Es war einmal ein schöner und intelligenter, sympathischer und empathischer, kluger und weiser, freundlicher und ehrlicher, liebevoller und zärtlicher Fuchs (tut mir leid, so war es). Er ging hin und wieder an einer Schlucht vorbei, wo tief unten Trauben hingen. Der Fuchs scheiterte immer wieder daran, die Trauben mit einem langen Stock zu erreichen, sie hingen einfach zu tief. Es war aber keineswegs so, dass er scharf auf die Trauben war, denn er aß keine Trauben.

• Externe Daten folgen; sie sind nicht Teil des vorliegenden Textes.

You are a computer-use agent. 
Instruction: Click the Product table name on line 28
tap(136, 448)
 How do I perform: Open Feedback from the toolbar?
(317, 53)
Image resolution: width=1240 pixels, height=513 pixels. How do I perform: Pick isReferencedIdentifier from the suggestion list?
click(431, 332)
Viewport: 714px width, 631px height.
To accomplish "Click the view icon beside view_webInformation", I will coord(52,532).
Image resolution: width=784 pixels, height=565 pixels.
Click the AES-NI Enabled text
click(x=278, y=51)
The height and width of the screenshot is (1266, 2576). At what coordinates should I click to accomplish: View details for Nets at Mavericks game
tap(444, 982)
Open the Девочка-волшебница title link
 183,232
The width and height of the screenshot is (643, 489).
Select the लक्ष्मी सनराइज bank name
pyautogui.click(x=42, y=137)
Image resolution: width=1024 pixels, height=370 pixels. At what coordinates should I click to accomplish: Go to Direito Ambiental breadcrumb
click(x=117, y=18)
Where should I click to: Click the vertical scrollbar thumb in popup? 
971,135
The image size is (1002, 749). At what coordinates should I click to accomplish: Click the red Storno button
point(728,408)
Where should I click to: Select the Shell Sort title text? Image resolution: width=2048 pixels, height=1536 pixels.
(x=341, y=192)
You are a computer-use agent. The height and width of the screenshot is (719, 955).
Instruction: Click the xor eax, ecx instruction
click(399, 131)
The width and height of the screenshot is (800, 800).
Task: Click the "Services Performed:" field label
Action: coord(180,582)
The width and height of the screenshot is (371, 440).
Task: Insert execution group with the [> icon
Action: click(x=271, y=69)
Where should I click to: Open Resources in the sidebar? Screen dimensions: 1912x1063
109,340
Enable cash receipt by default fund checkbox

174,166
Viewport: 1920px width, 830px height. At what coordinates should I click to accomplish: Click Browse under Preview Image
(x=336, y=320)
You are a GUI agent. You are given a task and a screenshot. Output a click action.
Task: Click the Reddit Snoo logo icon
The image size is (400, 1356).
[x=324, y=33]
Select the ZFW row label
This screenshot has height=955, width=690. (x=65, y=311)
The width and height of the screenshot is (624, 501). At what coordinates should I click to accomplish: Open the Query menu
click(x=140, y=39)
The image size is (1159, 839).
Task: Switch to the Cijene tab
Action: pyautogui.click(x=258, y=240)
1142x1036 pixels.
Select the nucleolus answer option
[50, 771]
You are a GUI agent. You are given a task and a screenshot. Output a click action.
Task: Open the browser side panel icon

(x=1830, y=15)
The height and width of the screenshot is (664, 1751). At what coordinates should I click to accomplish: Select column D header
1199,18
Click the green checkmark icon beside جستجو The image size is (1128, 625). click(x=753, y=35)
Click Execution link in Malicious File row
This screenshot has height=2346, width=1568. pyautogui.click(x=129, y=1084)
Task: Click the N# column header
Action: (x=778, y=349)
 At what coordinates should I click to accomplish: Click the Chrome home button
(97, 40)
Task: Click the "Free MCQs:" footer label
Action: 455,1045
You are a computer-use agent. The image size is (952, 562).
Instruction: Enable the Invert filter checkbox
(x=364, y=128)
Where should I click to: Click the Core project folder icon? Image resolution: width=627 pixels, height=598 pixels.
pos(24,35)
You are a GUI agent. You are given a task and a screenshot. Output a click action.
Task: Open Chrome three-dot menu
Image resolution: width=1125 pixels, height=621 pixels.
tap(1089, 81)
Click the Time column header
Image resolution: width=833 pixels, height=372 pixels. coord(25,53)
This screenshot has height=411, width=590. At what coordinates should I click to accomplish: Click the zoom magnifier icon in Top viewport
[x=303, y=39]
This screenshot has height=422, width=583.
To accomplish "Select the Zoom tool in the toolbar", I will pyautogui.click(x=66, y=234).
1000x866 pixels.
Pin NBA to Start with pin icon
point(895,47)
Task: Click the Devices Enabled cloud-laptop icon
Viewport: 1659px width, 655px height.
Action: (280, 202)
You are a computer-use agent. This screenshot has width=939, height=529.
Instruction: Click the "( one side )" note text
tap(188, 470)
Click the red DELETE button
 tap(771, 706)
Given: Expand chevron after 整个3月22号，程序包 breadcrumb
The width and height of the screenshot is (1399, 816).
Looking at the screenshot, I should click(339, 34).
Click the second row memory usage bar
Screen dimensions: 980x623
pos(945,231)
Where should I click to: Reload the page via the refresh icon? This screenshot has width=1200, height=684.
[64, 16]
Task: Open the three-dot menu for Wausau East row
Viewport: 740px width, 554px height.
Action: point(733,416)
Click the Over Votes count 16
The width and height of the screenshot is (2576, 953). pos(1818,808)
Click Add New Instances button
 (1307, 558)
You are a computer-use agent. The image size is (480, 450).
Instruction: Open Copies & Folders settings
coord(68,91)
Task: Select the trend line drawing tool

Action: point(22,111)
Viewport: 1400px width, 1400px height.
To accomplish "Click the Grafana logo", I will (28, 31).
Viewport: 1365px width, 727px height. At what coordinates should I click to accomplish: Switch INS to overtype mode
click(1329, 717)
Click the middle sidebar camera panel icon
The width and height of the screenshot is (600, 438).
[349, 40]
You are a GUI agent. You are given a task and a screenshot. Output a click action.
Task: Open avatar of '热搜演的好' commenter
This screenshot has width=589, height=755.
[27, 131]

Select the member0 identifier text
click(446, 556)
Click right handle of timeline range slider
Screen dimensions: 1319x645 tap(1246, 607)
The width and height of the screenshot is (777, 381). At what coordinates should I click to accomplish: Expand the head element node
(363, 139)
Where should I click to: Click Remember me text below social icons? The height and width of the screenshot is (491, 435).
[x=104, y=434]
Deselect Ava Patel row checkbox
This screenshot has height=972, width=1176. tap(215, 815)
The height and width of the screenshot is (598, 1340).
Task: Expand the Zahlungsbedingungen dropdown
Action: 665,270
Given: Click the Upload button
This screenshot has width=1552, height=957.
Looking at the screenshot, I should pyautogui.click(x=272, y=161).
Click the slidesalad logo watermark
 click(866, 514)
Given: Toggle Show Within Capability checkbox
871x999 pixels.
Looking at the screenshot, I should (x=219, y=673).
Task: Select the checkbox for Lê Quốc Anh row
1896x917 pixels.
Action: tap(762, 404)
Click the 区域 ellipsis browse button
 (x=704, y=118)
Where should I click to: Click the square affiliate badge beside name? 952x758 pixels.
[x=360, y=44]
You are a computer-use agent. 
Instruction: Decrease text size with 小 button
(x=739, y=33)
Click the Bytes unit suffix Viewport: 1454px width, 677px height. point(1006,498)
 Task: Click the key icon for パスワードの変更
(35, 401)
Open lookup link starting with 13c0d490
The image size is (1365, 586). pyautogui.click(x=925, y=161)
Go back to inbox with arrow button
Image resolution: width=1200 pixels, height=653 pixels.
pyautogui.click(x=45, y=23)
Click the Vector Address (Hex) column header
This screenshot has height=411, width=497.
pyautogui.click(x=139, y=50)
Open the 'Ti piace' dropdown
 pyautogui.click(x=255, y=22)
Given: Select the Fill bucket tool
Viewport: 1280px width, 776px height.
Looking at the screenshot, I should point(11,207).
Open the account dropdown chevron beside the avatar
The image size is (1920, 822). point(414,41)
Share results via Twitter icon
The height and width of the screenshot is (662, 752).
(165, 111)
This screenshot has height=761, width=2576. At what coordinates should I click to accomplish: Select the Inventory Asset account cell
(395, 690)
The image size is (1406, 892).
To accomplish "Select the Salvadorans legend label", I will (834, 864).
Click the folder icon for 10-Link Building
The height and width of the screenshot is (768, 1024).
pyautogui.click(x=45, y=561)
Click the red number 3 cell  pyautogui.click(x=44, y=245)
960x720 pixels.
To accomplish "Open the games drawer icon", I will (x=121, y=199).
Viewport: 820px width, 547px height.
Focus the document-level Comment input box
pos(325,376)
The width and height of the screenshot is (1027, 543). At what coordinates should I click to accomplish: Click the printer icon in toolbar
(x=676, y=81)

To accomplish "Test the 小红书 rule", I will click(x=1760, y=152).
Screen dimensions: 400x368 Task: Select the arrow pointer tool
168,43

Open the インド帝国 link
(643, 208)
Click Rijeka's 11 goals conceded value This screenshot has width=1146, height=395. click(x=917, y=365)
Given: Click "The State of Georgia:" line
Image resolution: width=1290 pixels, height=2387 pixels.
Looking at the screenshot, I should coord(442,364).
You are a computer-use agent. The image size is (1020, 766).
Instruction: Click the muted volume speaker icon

Aber sein Blick in die Schlucht war stets voller Sorge. Und das, was er sah, bestätigte seine Befürchtungen: nur an einem einzigen Abend schaffte es ein Bär, in die Schucht zu pissen, ein Hirsch, runterzuscheißen, und ein Elch, über der Schlucht zu masturbieren. Alle drei klopften sich auf die Schulter und gratulierten sich selbst zu ihrem "Erfolg bei Trauben". Der Fuchs war so voller Mitgefühl, dass er dieses scheußliche Treiben nicht mehr aushielt, und das Gesundheitsamt anrief, welches lediglich feststellen konnte, dass alle Trauben in der Schlucht verdorben, zugeschissen und verfault waren.

Die dexuelle Revolution

 

 

 

Die Wirtschaftsweisen aller Länder berieten. "Scheiße", stellen sie schließlich fest, "es gibt zu viele Alte". Beim gemeinsamen Stuhlgang hatte einer eine Idee. Er rief einen Gesellschaftsversteher an, der von seiner Art ein wenig an Edward Bernays erinnerte, und legte ihm das Problem dar. "Kein Problem", sagte der Spezialist, "Also zuerst müssen wir das abwertende Wort Mord durch etwas Positives ersetzen, am besten gleich durch einen Neologismus. Wie wärs mit Dex?" "Was ist Dex?" wunderte sich der älteste der Herren. "Nix. Einfach Dex, ein neues Wort. Wenn jemand auf der Straße einen Rentner erschießt oder erschlägt oder mit dem Auto überfährt, heißt das zukünftig einfach Dex".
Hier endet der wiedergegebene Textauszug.